Station operations on Babylon 5 are turned upside-down when a special security team arrives with grave information. Dr. Everett Jacobs, President Clark's personal physician, has apparently turned traitor and absconded with some highly sensitive information. Jacobs is now wanted dead or alive, before he can pass along this information... and all evidence indicates that this fugitive is hiding somewhere on Babylon 5!
The situation becomes even more complicated when Sheridan receives a message from one of General Hague's associates. Dr. Jacobs is not a traitor. In fact, he is a good man in possession of evidence that could be very damning to Clark. As the new President's personal physician, he has files on a data crystal that can prove that Clark was in perfect health when he got off Earth Force One just prior to the "accident" that killed President Santiago. Now Sheridan is caught in a precarious position: he has to find Jacobs before station security does, and he has to keep both the doctor and his information safe.
As Sheridan delegates this task to Garibaldi (who in turn enlists Dr. Franklin), the captain finds himself coming into closer contact with the mysterious Ambassador Kosh, who promises to "teach him" - though exactly what lessons Kosh intends to impart remain, for the moment, a mystery.
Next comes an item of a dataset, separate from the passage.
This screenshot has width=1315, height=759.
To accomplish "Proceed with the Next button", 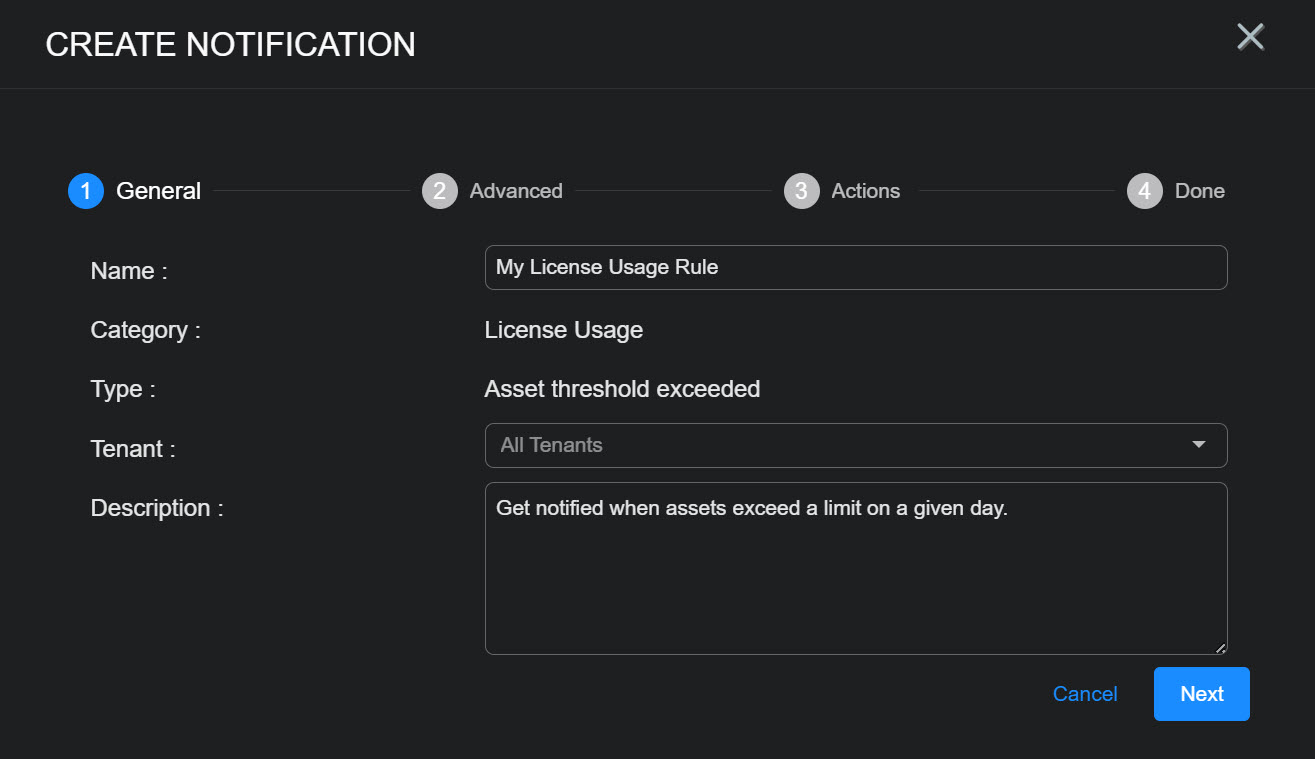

In All Alone in the Night, we learned that Sheridan was not quite the naive innocent that he at first seemed. He is, in fact, well aware of suspicions regarding the death of President Santiago. And, as his conversation with President Clark in Revelations indicated, he is far from sanguine about the current administration.
This episode follows up on that revelation, as Sheridan finds himself having to walk a tightrope between the appearance of cooperation with Clark's men and the reality of working against them at the same time. It also follows up on Sheridan's choice to confide in Garibaldi, Ivanova, and Dr. Franklin - all of whom provide needed assistance to help him pull off his deception.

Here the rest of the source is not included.